Regulation Mechanism of Chlorogenic Acid Accumulation during the Floral Organ Development of Lonicera confusa.
Regulation mechanism of chlorogenic acid synthesis during the floral organ development of Lonicera confusa was investigated. The results showed that among the phenylpropanoid metabolites, the variation trends of chlorogenic acid and flavonoids were similar, and caffeic acid content remained stable in each period. While the lignin contents were nagtively correlated with level of chlorogenic acid. The expression of several gene involved in the phenylpropanoid pathway increased first and then decreased during the floral organ development, which were not consistent with the phenylpropanoid metabolites in the first three flowering stages, inferred that the biosynthesis of phenylpropanoid metabolites were regulated in the post-transcriptional level. The phenylalanine ammonia lyase (PAL) and hydroxycinnamoyl-CoA: quinate hydroxycinnamoyl transferase (HQT) maybe the rate limiting enzyme in the biosynthesis of chlorogenic acid.
The above results provide theoretical basis for the screening, innovation, standardization, and harvest of honeysuckle germplasm.
Keywords: Biosynthesis; Chlorogenic acid; Lonicera confusa; Molecular mechanism; Phenylpropanoid metabolites
Lonicera japonica Thunb. is widely cultivated as a commercially valuable plant in China and other Asian countries. The dried bud of L. japonica (Flos lonicerae japonicae FLJ) has been used in Chinese medicine for thousands of years. Massive active ingredients have been isolated from L. japonica, among them chlorogenic acid and luteoloside have attracted the most attention from researchers (Yuan et al., 2012). Chlorogenic acid and luteoloside have been used as biomarkers for evaluating the quality of FLJ.
The biosynthesis of active components in FLJ are closely correlated with floral developmental stages, for example chlorogenic acid concentration in honeysuckle is highest in first bud stage and gradually decreases thereafter, especially in the blooming flowers (Wang et al., 2009; Yuan et al., 2012). However, the bud stage is relatively short and individual plants are growing at different rates; therefore, the large-scale harvest of honeysuckle was difficult to carry out.
Chlorogenic acid is a phenylpropanoid formed from the shikimic acid during aerobic respiration in plants. Some studies revealed that aside from chlorogenic acid, honeysuckle also contains other phenylpropanoids, such as flavones, isochlorogenic acid A, caffeic acid, lignin, and so on. There are only two genes of hydroxy cinnamoyl-CoA quinate hydroxycinnamoyl transferase (HQT) and allene oxide synthase LjAOS were reported to correlated with the biosynthesis of chlorogenic acid during the floral organ development of L. confusa (Jiang et al., 2009; Bai et al., 2010). The relationship of chlorogenic acid synthesis to the synthesis of other phenylpropanoids in honeysuckle, and the regulation of chlorogenic acid accumulation during the floral organ development of L. confusa based on the molecular biological techniques have not been clearly studied.

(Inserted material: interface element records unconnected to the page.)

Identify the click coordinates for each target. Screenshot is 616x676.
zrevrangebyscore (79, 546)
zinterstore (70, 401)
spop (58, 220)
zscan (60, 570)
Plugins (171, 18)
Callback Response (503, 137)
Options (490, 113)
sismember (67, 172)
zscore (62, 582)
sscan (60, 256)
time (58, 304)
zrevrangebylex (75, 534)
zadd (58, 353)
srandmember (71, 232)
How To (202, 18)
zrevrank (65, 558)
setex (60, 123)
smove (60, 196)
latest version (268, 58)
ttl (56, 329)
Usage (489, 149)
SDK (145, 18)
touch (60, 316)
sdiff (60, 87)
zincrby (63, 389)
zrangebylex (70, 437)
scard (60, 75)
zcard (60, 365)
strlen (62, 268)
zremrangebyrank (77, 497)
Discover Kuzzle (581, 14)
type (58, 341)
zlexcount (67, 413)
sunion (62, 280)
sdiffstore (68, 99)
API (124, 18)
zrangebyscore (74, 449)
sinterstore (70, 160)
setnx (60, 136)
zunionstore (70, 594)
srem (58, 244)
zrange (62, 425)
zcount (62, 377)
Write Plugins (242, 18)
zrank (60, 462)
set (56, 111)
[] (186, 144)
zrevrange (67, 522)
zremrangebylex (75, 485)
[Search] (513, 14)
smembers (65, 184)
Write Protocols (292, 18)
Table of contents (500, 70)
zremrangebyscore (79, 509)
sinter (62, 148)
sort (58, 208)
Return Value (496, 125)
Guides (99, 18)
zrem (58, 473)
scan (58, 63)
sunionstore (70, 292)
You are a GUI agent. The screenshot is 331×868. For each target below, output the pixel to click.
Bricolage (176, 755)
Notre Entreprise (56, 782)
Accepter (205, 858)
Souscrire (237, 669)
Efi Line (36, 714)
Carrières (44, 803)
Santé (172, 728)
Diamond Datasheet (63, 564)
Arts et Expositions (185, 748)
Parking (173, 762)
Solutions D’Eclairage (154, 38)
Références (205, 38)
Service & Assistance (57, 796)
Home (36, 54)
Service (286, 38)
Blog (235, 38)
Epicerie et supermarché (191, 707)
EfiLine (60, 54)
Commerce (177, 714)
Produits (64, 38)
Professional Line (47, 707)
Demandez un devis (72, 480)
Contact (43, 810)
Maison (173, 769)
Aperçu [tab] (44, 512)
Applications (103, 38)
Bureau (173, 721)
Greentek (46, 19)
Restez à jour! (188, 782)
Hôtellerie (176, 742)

In the current study, the correlation between the changes in phenylpropanoid production and the regulation of gene expression for the synthesis of secondary phenylpropanoid metabolites during honeysuckle floral organ development were analyzed. Consequently, the regulating mechanisms underlying chlorogenic acid synthesis and transformation were revealed, which laying the foundation for the screening and creating of honeysuckle germplasm and also providing a basis for the standardized cultivation and harvesting of honeysuckle plants.
Materials and Methods
Samples were collected from the five years old plant of L. confusa which planted in the Nursery of Huazhong University of Science and Technology, Wuhan, China. The collected flowers were divided into six groups of juvenile bud stage (BS), third green stage (TGS), white bud stage (WBS), silver flowering stage (SFS) and golden flowering stage (GFS) (Fig. 1).
Metabolic Profiling of Phenylpropanoid Products
Chlorogenic acid and flavonoids extraction were according to the method of Li et al. (2005) with minor modifications: Fresh flowers (0.5 g) of L. japonica were cut into 5 mm pieces and mixed with 20 mL of 700 mL L-1 ethanol (pH 4.0-4.5), and sonicated two times, each for 30 min.
Supernatant was collected twice after centrifugation at 7500 x g for 15 min. The above two extracts were mixed together and vacuum dried at 45C. At last, 20 mL high-performance liquid chromatography (HPLC)-grade methanol were added to dissolve the extracts and filtered through a 0.45 um membrane.
Chlorogenic acid, Isochlorogenic acid A, caffeic acid were analyzed by HPLC according to the methods of Wang et al. (2009). A standard curve was constructed using 10-50 ug mL-1 of chlorogenic acid, Isochlorogenic acid A and caffeic acid. The regression equation of chlorogenic acid (Isochlorogenic acid A) and caffeic acid were as follows:
ychlorogenic acid = 39.054x-84.922 (R2 = 0.9976)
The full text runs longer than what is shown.